Despite being more detailed and comprehensive in terms of data than previous studies, there are some limitations to this study. Although the medical records were well preserved, and the case records such as height, weight, menstruation cycle, body mass index, and pathological data were detailed, because this study was retrospective, some data were still unavailable. Second, although the sample size in this study was not small, the larger it is, the more reliable the findings are. Moreover, the samples in this study were collected from two hospitals, and the levels of examination, operation, intraoperative freezing, and postoperative pathological tests of the medical professionals in the different hospitals may have been affected by this to some extent. In addition, the recurrence time of this disease is mostly within 10–20 years, so the short follow-up time of patients may also have influenced the analysis results in this study.

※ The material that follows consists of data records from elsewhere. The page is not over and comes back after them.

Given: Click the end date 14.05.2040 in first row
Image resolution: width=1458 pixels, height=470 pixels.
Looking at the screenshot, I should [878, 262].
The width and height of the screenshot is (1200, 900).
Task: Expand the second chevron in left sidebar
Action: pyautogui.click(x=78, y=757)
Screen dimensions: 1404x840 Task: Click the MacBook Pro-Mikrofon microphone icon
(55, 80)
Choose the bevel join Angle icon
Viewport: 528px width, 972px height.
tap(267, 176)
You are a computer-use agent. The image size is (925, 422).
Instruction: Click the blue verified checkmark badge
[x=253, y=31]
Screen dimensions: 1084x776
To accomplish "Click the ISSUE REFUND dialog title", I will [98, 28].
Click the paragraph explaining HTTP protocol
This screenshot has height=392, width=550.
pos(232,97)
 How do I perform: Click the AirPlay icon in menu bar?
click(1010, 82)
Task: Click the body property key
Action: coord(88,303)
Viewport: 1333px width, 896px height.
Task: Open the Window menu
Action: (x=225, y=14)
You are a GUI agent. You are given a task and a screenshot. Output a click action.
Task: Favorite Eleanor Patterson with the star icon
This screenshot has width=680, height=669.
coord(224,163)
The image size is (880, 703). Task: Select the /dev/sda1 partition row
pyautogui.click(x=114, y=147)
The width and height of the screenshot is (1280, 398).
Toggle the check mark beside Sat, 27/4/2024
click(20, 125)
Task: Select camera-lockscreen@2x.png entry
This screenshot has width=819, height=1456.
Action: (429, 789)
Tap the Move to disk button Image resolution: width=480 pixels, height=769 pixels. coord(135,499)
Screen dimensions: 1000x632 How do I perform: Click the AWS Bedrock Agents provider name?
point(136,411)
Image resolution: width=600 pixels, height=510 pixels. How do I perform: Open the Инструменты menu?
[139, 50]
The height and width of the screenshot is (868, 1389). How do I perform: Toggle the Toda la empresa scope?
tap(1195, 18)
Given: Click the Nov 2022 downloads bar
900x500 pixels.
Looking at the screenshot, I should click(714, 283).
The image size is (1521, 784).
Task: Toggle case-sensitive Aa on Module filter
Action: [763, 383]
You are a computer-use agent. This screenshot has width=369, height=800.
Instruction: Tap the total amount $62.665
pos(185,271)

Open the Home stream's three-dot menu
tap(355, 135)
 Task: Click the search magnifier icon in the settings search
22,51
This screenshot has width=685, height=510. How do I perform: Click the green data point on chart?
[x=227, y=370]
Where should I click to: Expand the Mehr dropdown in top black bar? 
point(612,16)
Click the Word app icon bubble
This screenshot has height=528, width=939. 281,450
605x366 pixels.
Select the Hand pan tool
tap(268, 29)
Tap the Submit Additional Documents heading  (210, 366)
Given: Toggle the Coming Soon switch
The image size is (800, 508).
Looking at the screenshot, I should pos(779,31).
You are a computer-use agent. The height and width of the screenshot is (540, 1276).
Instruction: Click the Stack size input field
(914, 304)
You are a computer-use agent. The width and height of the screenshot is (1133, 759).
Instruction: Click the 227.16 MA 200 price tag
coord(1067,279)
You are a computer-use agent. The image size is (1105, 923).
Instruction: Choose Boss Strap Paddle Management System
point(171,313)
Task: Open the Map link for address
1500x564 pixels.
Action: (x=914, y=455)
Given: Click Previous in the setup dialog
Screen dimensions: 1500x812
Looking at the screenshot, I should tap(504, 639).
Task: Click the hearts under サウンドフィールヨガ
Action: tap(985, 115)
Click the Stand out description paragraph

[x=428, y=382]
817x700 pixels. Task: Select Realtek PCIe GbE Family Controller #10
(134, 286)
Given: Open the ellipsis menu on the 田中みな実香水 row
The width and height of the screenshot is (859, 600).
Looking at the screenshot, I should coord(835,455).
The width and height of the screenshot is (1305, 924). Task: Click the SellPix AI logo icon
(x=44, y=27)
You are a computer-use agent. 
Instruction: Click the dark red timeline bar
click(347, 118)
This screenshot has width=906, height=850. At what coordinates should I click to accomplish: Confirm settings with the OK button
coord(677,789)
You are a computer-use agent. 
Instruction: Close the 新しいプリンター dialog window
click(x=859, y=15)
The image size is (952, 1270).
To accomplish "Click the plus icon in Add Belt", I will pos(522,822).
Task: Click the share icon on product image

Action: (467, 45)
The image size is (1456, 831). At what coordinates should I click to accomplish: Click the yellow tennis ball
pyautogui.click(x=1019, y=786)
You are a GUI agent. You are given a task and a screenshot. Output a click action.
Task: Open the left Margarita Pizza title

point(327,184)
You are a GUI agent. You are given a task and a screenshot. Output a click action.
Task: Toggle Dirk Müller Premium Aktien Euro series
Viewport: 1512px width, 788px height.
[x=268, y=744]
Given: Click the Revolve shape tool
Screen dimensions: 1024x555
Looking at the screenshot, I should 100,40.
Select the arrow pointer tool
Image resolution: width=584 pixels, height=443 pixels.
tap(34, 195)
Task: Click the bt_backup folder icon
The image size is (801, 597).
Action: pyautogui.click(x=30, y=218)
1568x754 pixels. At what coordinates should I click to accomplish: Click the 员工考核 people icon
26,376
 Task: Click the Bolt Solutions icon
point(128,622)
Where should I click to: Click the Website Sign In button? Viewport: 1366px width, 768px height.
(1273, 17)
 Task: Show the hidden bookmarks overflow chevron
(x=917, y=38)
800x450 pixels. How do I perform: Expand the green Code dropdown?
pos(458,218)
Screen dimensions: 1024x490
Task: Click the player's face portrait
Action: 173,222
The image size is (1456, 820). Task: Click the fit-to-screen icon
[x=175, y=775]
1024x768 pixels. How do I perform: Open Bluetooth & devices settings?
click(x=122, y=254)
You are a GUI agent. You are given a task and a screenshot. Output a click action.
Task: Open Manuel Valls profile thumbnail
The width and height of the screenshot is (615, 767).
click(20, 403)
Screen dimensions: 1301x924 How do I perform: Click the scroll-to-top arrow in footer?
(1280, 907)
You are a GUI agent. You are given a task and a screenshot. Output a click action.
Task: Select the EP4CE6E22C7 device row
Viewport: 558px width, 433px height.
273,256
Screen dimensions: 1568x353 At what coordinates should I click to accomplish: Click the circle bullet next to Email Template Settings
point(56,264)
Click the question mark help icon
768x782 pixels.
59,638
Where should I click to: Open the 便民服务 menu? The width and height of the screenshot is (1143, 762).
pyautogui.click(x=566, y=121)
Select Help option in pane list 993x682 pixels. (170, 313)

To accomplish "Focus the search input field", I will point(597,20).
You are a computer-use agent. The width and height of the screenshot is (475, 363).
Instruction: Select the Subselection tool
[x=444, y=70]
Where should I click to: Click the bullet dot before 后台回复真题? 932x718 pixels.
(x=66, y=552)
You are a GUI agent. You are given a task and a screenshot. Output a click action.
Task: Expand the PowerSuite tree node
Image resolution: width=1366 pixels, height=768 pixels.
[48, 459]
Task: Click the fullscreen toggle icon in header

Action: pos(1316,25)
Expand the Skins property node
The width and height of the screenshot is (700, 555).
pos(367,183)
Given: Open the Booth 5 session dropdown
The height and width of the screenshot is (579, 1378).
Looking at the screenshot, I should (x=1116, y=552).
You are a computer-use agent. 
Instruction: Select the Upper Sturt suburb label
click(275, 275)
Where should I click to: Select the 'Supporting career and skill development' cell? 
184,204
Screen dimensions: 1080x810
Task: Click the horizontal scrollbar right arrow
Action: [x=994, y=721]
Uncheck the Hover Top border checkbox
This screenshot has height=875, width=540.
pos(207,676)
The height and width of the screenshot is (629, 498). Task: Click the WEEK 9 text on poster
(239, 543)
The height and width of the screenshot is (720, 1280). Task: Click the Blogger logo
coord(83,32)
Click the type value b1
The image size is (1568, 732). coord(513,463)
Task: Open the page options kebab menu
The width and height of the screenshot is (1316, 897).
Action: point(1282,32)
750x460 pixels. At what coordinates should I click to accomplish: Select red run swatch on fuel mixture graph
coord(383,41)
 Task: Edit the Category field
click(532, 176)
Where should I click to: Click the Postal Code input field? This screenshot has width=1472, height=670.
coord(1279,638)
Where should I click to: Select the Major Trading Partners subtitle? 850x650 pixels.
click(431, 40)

In summary, this disease has an early onset, a good prognosis, and a low recurrence rate, and tumors are mostly borderline after recurrence. Since patients can survive for a long time, it is desirable to retain fertility function. However, because it has a certain recurrence rate, canceration rate, and mortality rate, the investigators recommend that patients with any of the above recurrence risk factors should be followed up for a long time [8]. Patients without follow-up opportunities or patients who have undergone conservative surgery and completed their reproductive plans should consider undergoing radical surgery to avoid any recurrence and the possibility of death.